Magnetic skyrmions are promising candidates as elementary nanoscale bits in logic-in-memory devices, intrinsically merging high-density memory and computing capabilities. Here we exploit the dynamics of skyrmions interacting with anisotropy energy barriers patterned by ion irradiation to design programmable logic gates. Using micromagnetic simulations with experimental parameters, we show that a fine tuning of the barrier height and width allows the selective tunneling of skyrmions between parallel nanotracks triggered by skyrmion-skyrmion interaction. This can be leveraged to design a skyrmion demultiplexer logic gate that works solely using skyrmions as logic inputs.
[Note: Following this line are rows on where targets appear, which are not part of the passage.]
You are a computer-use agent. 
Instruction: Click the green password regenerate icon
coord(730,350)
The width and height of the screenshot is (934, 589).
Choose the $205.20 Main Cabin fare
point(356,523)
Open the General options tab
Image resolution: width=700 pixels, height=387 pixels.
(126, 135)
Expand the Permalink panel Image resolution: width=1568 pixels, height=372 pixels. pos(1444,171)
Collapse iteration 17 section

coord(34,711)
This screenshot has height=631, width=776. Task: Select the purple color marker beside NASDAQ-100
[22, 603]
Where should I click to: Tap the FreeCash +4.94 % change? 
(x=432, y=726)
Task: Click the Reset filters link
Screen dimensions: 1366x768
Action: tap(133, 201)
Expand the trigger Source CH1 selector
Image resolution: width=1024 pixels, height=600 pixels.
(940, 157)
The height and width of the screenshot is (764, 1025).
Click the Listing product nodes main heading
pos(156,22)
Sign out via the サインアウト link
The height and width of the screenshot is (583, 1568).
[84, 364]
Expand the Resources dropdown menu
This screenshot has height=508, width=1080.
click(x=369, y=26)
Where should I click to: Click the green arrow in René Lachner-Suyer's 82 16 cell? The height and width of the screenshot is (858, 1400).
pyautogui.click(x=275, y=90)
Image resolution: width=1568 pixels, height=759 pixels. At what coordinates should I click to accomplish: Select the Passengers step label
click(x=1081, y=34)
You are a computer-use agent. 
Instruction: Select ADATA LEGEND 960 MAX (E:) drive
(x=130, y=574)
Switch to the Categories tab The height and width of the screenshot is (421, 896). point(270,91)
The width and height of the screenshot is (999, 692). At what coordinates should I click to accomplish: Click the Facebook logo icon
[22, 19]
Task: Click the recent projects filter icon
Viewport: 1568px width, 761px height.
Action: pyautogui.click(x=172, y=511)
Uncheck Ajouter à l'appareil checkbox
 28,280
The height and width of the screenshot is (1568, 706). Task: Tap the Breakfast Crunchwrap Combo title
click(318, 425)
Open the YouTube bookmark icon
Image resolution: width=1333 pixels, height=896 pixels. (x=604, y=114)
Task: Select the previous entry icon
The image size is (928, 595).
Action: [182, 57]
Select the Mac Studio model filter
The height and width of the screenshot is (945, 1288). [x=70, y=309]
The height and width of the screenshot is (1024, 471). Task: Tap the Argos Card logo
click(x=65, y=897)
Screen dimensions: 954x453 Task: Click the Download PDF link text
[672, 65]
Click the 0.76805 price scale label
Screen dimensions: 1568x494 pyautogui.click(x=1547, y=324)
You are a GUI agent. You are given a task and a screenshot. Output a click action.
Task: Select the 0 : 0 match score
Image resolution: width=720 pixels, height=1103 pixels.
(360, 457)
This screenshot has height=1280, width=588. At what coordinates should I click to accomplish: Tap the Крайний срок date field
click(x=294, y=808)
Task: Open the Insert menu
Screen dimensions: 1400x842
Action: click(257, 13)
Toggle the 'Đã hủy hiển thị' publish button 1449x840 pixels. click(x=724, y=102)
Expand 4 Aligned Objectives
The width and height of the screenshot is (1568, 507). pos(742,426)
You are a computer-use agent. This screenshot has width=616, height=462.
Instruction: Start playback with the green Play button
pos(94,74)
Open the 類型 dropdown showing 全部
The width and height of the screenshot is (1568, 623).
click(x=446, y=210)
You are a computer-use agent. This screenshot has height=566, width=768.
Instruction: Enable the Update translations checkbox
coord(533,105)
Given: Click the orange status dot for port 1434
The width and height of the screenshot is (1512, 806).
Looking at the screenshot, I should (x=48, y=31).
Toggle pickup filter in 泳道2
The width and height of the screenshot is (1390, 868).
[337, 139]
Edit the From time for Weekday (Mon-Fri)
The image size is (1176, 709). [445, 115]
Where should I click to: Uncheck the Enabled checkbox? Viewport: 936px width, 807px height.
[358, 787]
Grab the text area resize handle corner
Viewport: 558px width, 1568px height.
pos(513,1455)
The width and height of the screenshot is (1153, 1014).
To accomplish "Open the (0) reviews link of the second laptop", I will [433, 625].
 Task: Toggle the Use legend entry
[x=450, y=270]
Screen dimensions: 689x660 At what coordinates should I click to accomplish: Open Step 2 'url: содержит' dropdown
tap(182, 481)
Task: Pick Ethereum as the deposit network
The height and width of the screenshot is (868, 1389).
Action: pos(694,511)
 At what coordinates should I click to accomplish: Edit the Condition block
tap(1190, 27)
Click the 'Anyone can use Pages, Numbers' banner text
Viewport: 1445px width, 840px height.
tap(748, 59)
By cascading and connecting demultiplexer gates with a specific topology, we develop a fully programmable logic gate capable of producing any possible logic output as a sum of all minterms generated by a given set of inputs without requiring any complex additional electric or magnetic interconversion. The proposed design is fully conservative and cascadable, enabling purely skyrmion-based logic-in-memory devices.

Automated summary

By utilizing the dynamics of skyrmions interacting with anisotropy energy barriers patterned by ion irradiation, programmable logic gates have been designed to achieve logic gate functionality. These skyrmion logic gates can solely use skyrmions as logic inputs without the need for complex additional devices.